━━━ ARTICLE ━━━

Neural embedding models have become a fundamental component of modern information retrieval pipelines. These models typically produce a single embedding vector x∈per data item, allowing for fast retrieval via highly optimized maximum inner product search (“MIPS”) algorithms. Recently, multi-vector models, which produce a set of embedding vectors per data item, have achieved markedly superior performance for information retrieval tasks. However, using multi-vector models for information retrieval is computationally expensive due to the increased complexity of multi-vector retrieval and scoring.
To overcome these abovementioned challenges, this specification introduces a multi-vector retrieval system implementing a Multi-Vector Retrieval Algorithm (or “MUVERA”)—a retrieval mechanism which reduces multi-vector similarity search to single-vector similarity search. For example, after encoding a set of embedding vectors of a query into a single encoded vector, the multi-vector retrieval system can perform a k-nearest neighbors search on a set of data items with respect to the encoded vector, e.g., using an off-the-shelf MIPS solver. The multi-vector retrieval system asymmetrically generates encoded vectors of queries and data items in the form of fixed dimensional encodings (or “FDEs”), which are vectors whose inner product approximates multi-vector similarity. These encoded vector representations are derived by the multi-vector retrieval system with high-quality ε-approximations, thus providing a single-vector proxy for multi-vector similarity with theoretical guarantees on the approximation errors.
In experiments, it was demonstrated that the encoded vectors achieved the same recall as some current state-of-the-art heuristics for multi-vector retrieval, while retrieving fewer candidates. Compared to these state-of-the-art implementations, the multi-vector retrieval system realized consistently high end-to-end recall and latency across a diverse set of the Benchmarking Information Retrieval (“BEIR”) tasks and datasets, e.g., attaining an average of 10% improved recall with 90% lower latency in the experiments.
To summarize, in information retrieval (“IR”), single-vector and multi-vector approaches refer to how queries and data items (e.g., documents, images, products, etc.) are represented for the purpose of computing relevance or similarity. These vector representations are often used in dense information retrieval pipelines, e.g., where neural network models embed queries and data items into a continuous vector space.
For single-vector information retrieval, each data item and each query is encoded into a single respective embedding vector. Retrieval is performed by computing a similarity score, e.g., a dot product or cosine similarity, between the query and item embedding vectors. Some advantages of singe-vector information retrieval are that vector indexes, e.g., Hierarchical Navigable Small World (“HNSW”) and Inverted File Index (“IFV”), enable fast and efficient approximate nearest neighbor (“ANN”) search, e.g., supporting sublinear time on large corpora. However, since a single vector is utilized to capture all relevant information of a data item, the similarity score can fail as a measure for relevancy, especially for data items hosting dense information, e.g., high-resolution images, videos, or complex documents.

━━━ DATA BLOCK ━━━

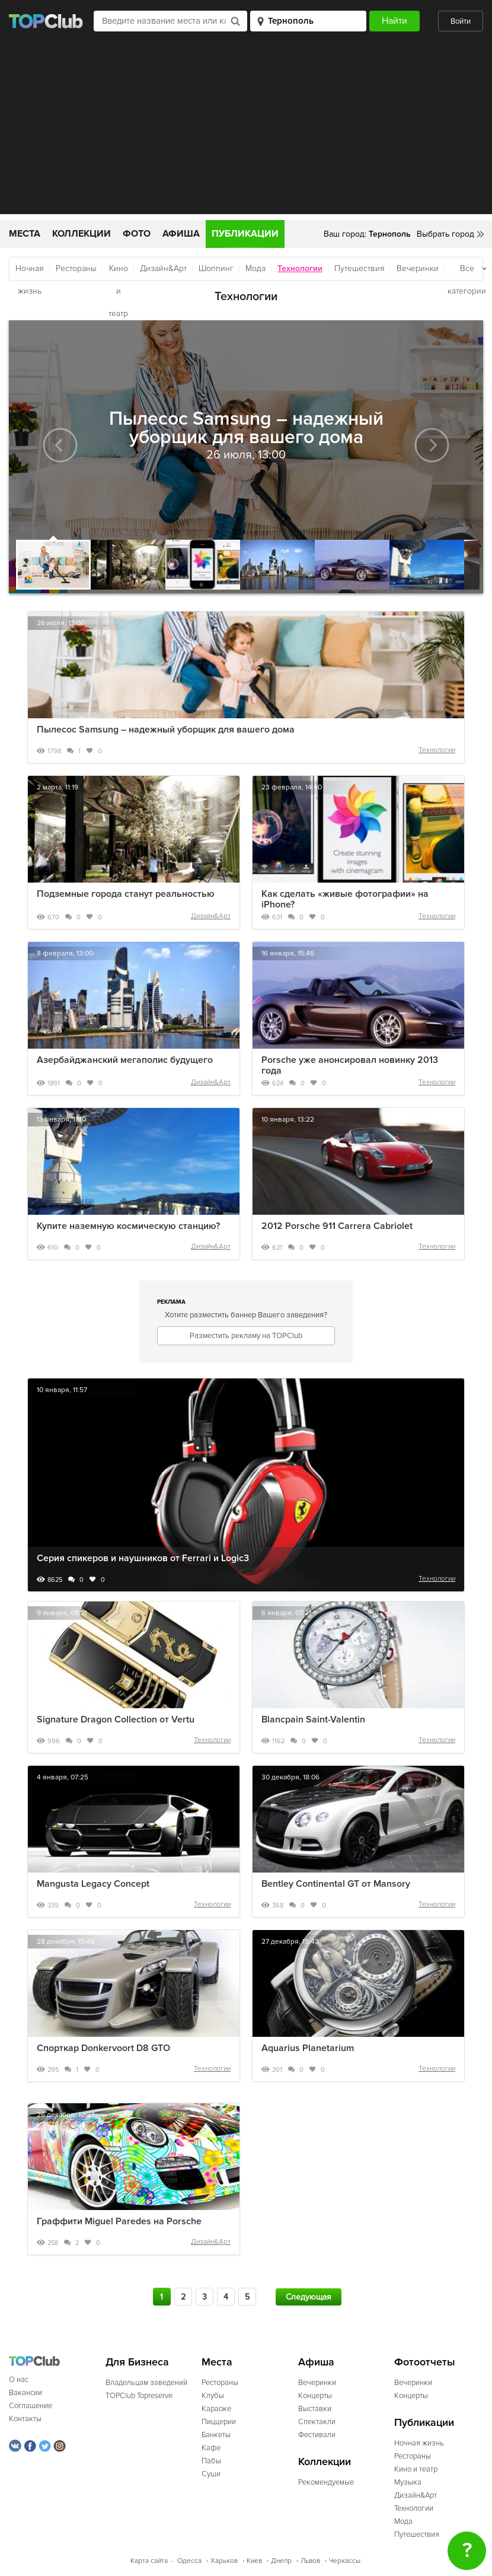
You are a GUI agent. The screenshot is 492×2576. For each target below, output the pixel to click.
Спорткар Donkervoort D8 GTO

━━━

→ **TASK GOAL**
Continue the passage on multi-vector retrieval, starting right after its last sentence.

→ **ANSWER TO THIS TASK**
For multi-vector information retrieval, each data item each query is encoded into a respective set of embedding vectors. Retrieval is performed by computing multi-vector interaction mechanisms, often involving late interaction, e.g., max pooling, sum over dot products, or Chamfer similarity. Some advantages of multi-vector retrieval are that it has higher expressiveness and accuracy over single-vector retrieval. For example, multi-vector retrieval can have significantly higher recall than single-vector retrieval while preserving local token-level or phrase-level semantics, e.g., enabling fine-grained matching such as exact term hits, named entities, and rare words. However, since multiple vectors are utilized to capture dense, fine-grained information, the computational cost of retrieving one or more data items relevant to a query can be prohibitively expensive, both in computational time and resources, e.g., storage and processors. This is compounded by the fact that multi-vector search has, at least currently, little or no algorithms with provable approximation guarantees in either speed or accuracy, further limiting its broad application.
In light of this, the multi-vector retrieval system described herein solves the problems of both single- and multi-vector retrieval simultaneously, while maintaining the separate advantages of each. Particularly, the multi-vector retrieval system employs multi-vector representations of queries and data items to capture the nuanced information that would otherwise be missed by single-vector representations, facilitating significantly higher accuracy over single-vector search with minimal overhead. Further, the multi-vector retrieval system overcomes the computational cost of multi-vector search by transforming the multi-vector representations into fixed dimensional encodings, which can be searched using approximate nearest neighbor search techniques typically reserved for single-vector search, facilitating significantly higher efficiency over current methods for multi-vector search. For example, as shown in the experiments, the multi-vector retrieval system attained markedly higher recall and lower latency on BEIR when compared to current state-of-the-art information retrieval engines, e.g., the PLAID retrieval engine utilized by ColBERTv2.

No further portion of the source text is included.